■ **Quoted text**:
******************************
Check out Part 1 Secret of Mana Retro Videogame Review for Super Nintendo SNES Here
Hi, and welcome to part 2 of a 4 part series covering Secret of Mana, Secret of Evermore, Secret of Mana III, and Legend of Mana. In today’s review we will take a look at Secret of Evermore which is what North America got as a sequel to Secret of Mana, instead of Secret of Mana III.
NOTE: While maybe not technically correct to refer to it as a sequel, because they had completely different development teams, and stand-alone stories and worlds, the gameplay, as well as the name, are so similar that most squaresoft fans (myself included) hold the opinion that this is (more or less) part of the mana series. Squaresoft however has pointed out numerous times that this is not part of the “mana” franchise.
If you’re wondering what happened to Secret of Mana II, well that is what North Americans know as Secret of Mana – that’s right there was actually another game in the series before Secret of Mana, but like many JRPGs it remained only in Japan. I have not played it, but I have played the entire rest of the series, including Secret of Mana III which also never left Japan, but which has been translated by the fans.
******************************
■ **Supplied material**:
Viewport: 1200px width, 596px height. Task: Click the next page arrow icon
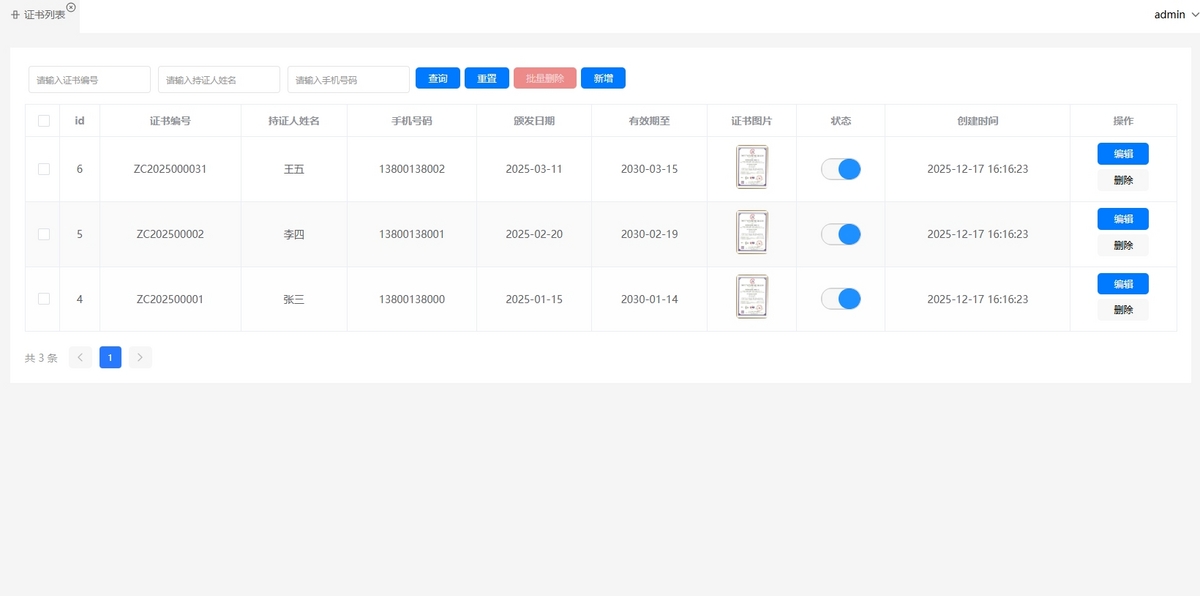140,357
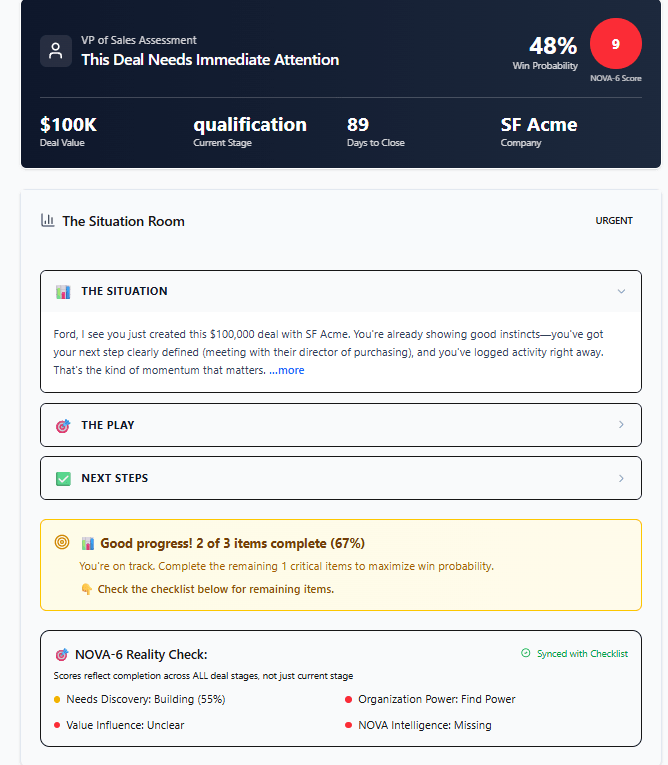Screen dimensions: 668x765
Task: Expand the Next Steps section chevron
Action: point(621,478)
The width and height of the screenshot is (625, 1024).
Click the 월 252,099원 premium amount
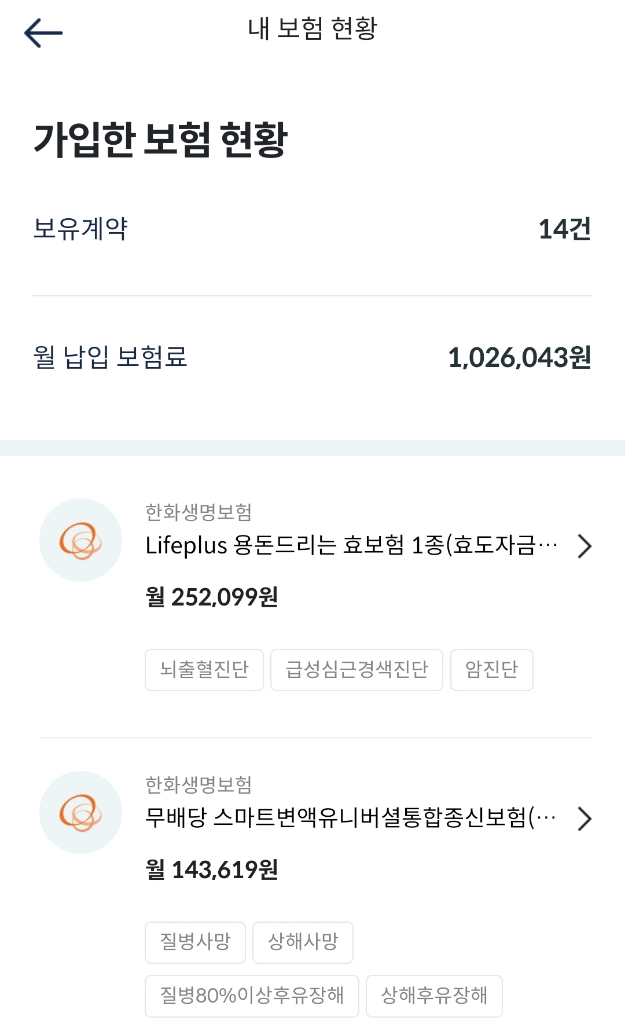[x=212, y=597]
******************************
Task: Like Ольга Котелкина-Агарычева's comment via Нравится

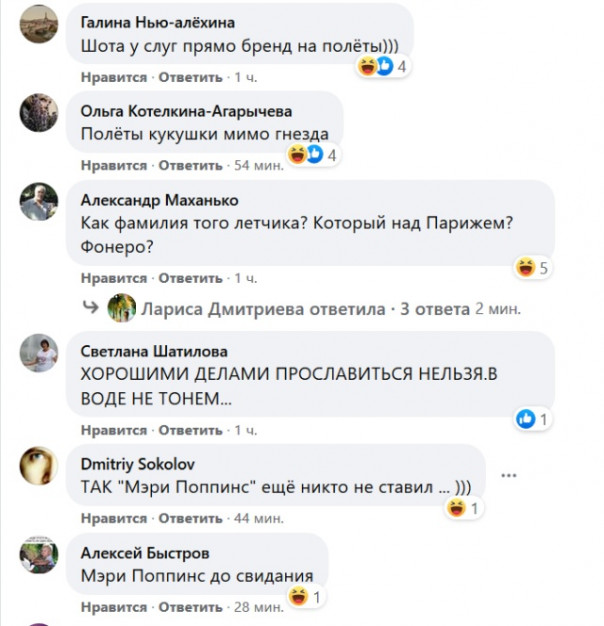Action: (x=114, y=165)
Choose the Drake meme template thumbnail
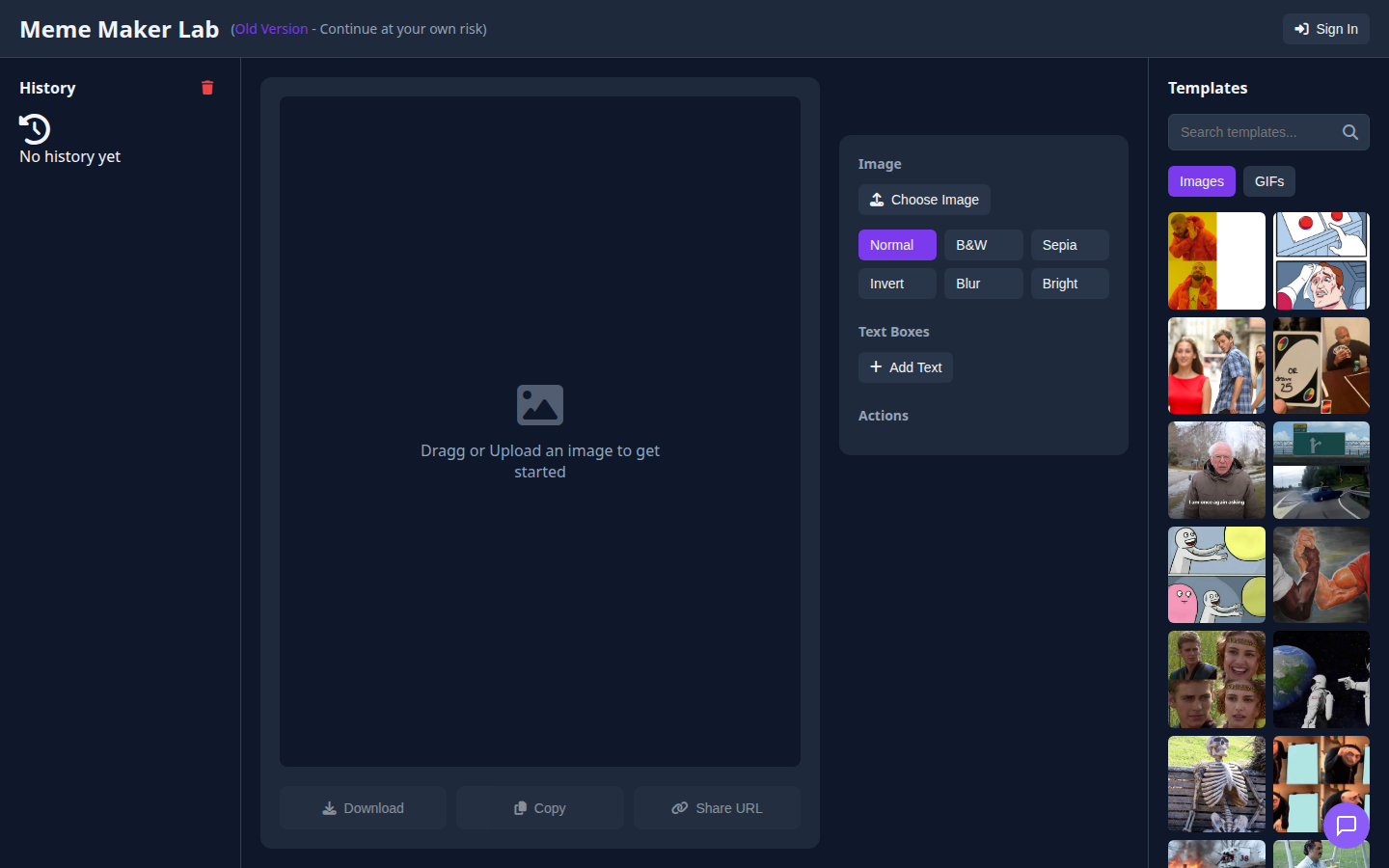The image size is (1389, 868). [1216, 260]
******************************
■ **Problem set**:
#1 Answer these questions using the Secret of Evermore review:
(a) How many parts does the series that the review belongs to have?
(b) Which game did North America get as a sequel to Secret of Mana instead of Secret of Mana III?
(c) Under what title do North Americans know Secret of Mana II?
#2 Pick up the Secret of Evermore review after its last sentence and write the next part.

■ **Task-by-task answers**:
#1
(a) Four.
(b) Secret of Evermore.
(c) Secret of Mana.

#2
For whatever reason, Squaresoft didn’t think Secret of Mana III would sell well in North America, so they brought over Secret of Evermore instead. More accurately, they didn’t “bring it over” but instead actually “developed” the game in America and geared it towards a “western” audience (supposedly). In fact, this game never got released in Japanese. It is perhaps the only North American “exclusive” (though I believe its also in Europe too) JRPG developed by Squaresoft.
If you look at the credits, you will see many English sounding names. See the details from wikipedia below.
Actually a Japanese version was planned to release after the American release but was cancelled because they didn’t think it’d appeal to the audiences over there.
Still, this game does play very much like a JRPG. Actually I might have liked it a little bit more than Secret of Mana though not as much as Secret of Mana III. Critics may not agree, as the game is widely considered inferior to other Squaresoft RPGs.
Title: Secret of Evermore
Release Date: 1995
Platform: Super Nintendo SNES
Genre: Action RPG
Where to Buy: Amazon has Secret of Evermore for SNES ranging from $30 to $45 which is a good buy for a rare retro Squaresoft JRPG
Overall: 54 / 80 68% D+ “Average Game For Girls”
Concept: 10/10 This is a game about a boy and his dog. It plays very similar to Secret of Mana with Real-Time battles and the same Weapon Ring and Magic Ring from the original game. Unlike Secret of Mana, this game only features two characters, a boy and his dog. They travel throughout many different places and times from history lending the game a sorta educational feeling, though blending it with elements of fantasy as well. It also features an alchemy system.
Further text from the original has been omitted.